Privatization of Land and Indigenous Communities in Latin America: Tenure Security or Social Security?

Søren Hvalkof

September 2008

Danish Institute for International Studies

Abstract

This working paper summarizes the discussions and findings of a recent study of the impacts of contemporary land privatization processes and individual titling programs affecting indigenous communities in Latin America, with particular emphasis on indigenous economies and production systems. The study was informed by case studies from Peru, Bolivia and Honduras and Mexico, with the main focus on the indigenous peasant societies of the highlands, where individualization schemes apply. The neoliberal policies of the 1990s promoted market based legal and administrative reforms, with a strong emphasis on developing a dynamic land market that would eventually have an impact on indigenous communal land tenure systems, whether they were the direct target or not. From the present study it can be seen that there are significant contradictions between indigenous communal land arrangements and tenure systems, and the market-based land and agricultural policy reforms being promoted by the multilateral donor agencies.

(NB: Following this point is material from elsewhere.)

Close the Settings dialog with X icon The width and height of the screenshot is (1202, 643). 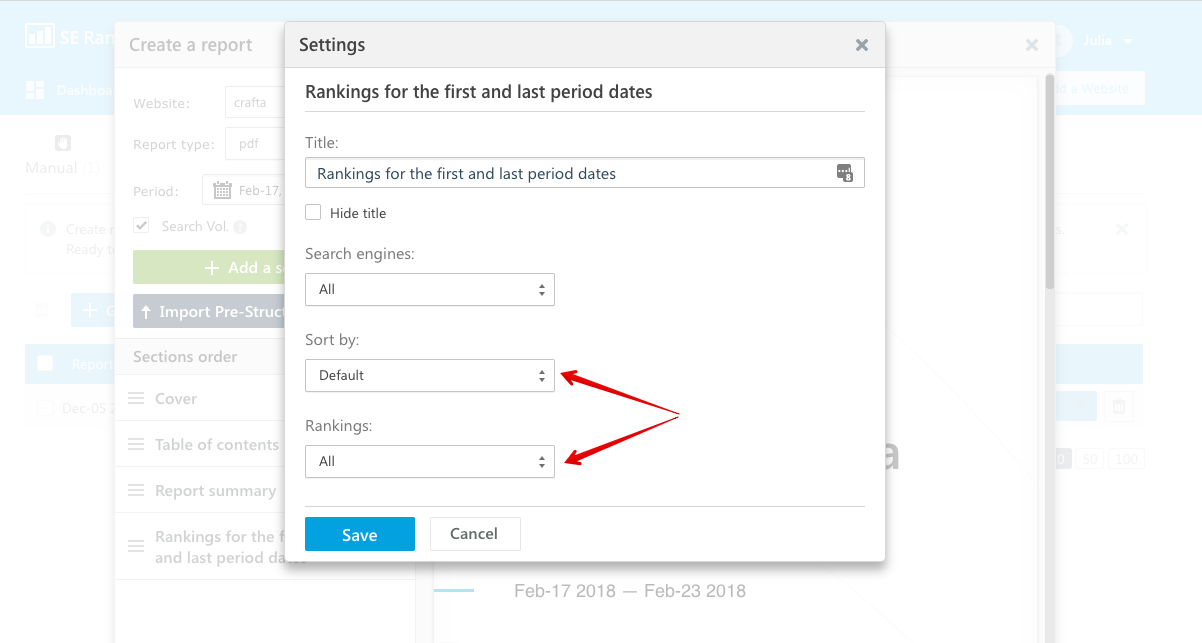pyautogui.click(x=862, y=45)
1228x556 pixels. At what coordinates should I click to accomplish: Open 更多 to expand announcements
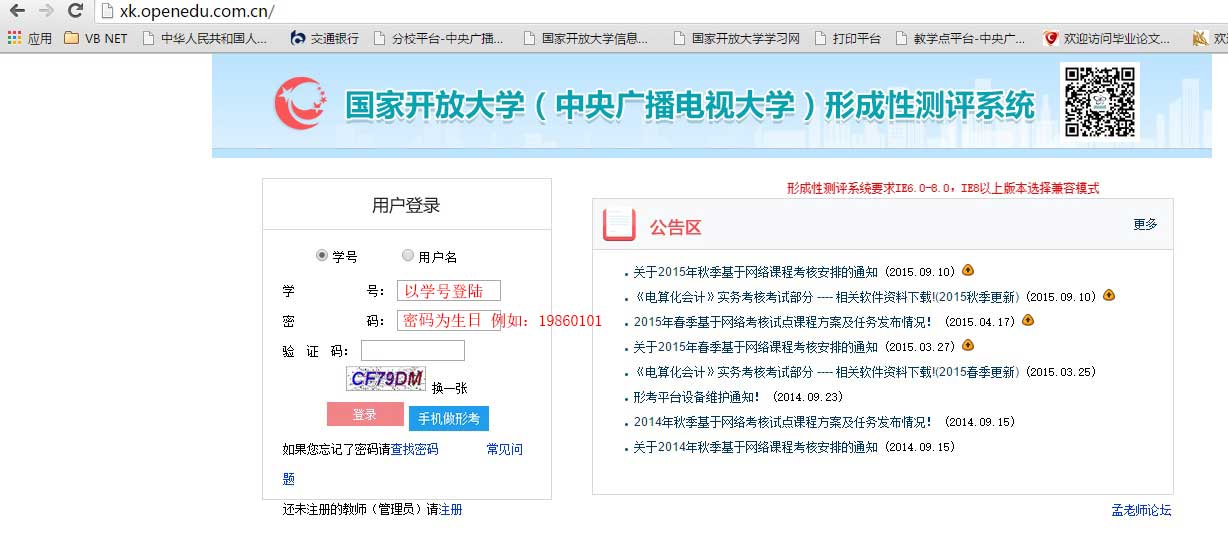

In the conventional economic development discourse land tenure security is considered a prerequisite for economic growth. The study shows, however, that in relation to indigenous communities the question of tenure security is much more complex and closely related to the security of social reproduction, safeguarding of communal control and of the communal decision-making authority. It shows that privatization and individualization of land tenure per se has not generated the expected results.